The great-grandfather of today's racing games, elements of Le Mans are clearly evident in games like Formula Dé. Le Mans offers the choice of twelve different car specifications that detail the number of spaces the car travels in each gear and which gears the cars can safely negotiate turns. Also, the different car types have different braking characteristics.
The game includes two tracks printed on the same board, Monte Carlo and Le Mans. Each track is only two lanes wide, and the spaces on the track are only a half-car-length, so a car takes up two spaces at once.
The cars move in order of track position. Each turn, a car may either remain in the same gear, shift up one gear, or shift down according to the car's specifications. It must then move the exact number of spaces required by the particular model of car in the specified gear.
When cornering, if a car exceeds the gear specified for the particular model of car, it must "take a chance." The driver must roll the die to determine if the car safely cornered, spun out, crashed, or damaged the car such that a pit stop is required.
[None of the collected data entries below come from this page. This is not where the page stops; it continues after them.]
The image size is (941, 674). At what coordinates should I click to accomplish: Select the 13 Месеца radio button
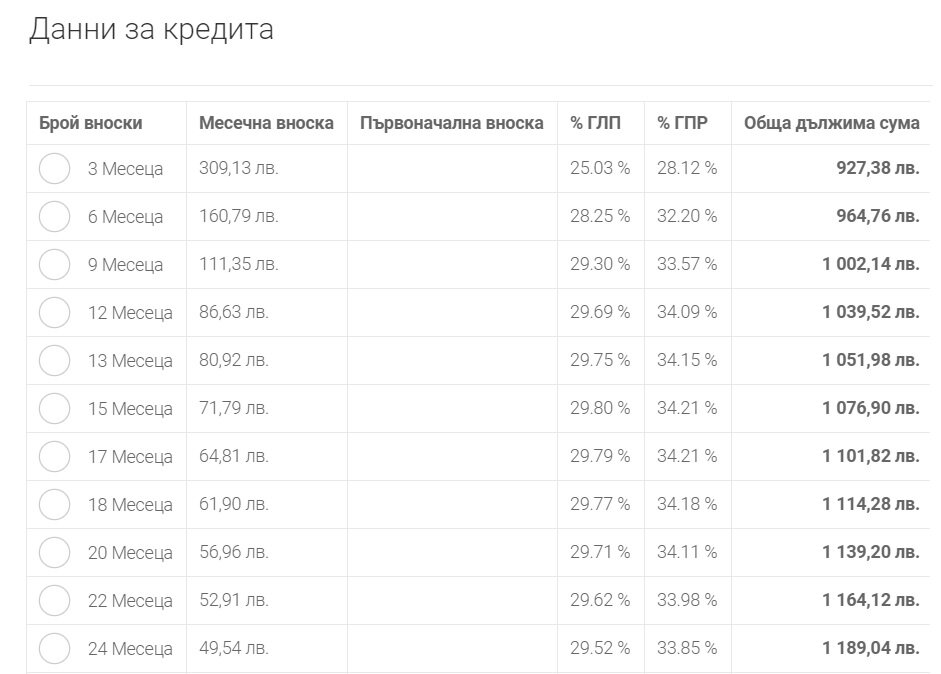[55, 360]
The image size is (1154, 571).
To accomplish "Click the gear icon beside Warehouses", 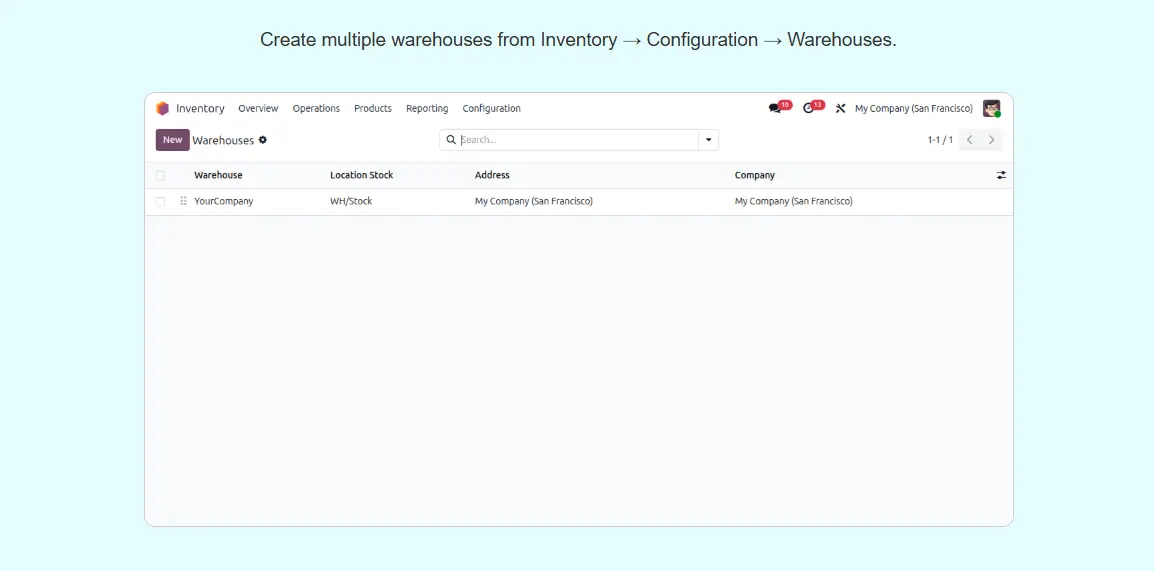I will tap(263, 140).
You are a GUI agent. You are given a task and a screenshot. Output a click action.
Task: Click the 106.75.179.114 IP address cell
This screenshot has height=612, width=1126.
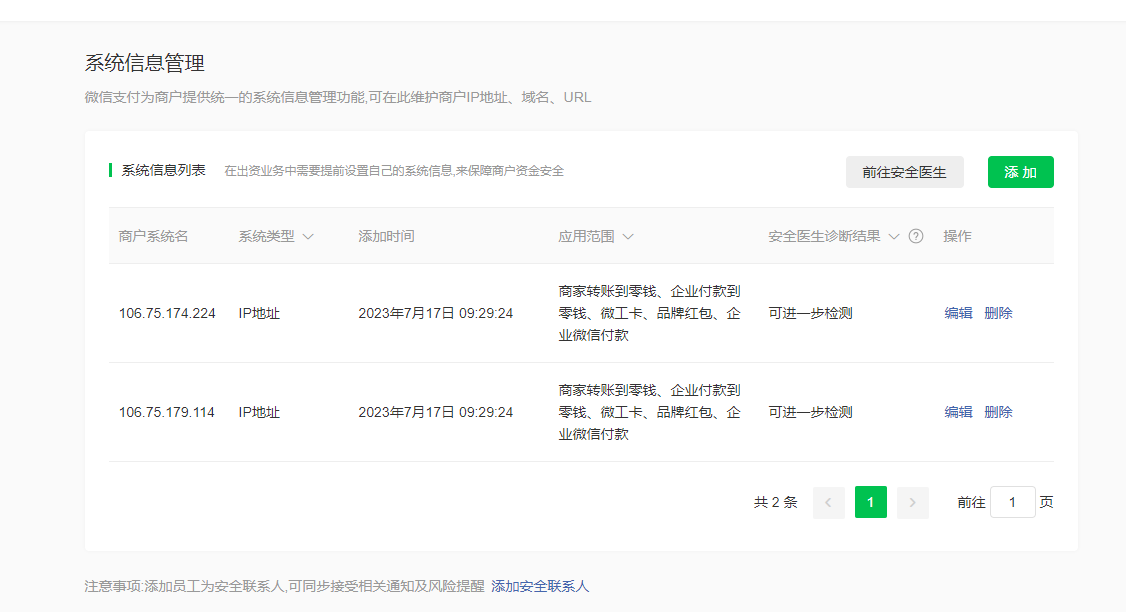(167, 412)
If a car spins out, a "wet track" marker is placed on the corner, subsequently requiring all cars to roll for a chance when going through it.
If a car is blocked and cannot move the entire number of spaces required (and the car has no more hard braking left and cannot down shift enough), the cars collide. Collisions require that the involved cars make a pit stop for repairs.
Optional rules include guidelines for slipstreaming, over-revving to move an extra space, and details of team, solo, and timed play, and "Le Mans-style" starts.
The game is a revised version of Wright-Mudge Enterprises' Grand Prix: A Sports Car Racing Game.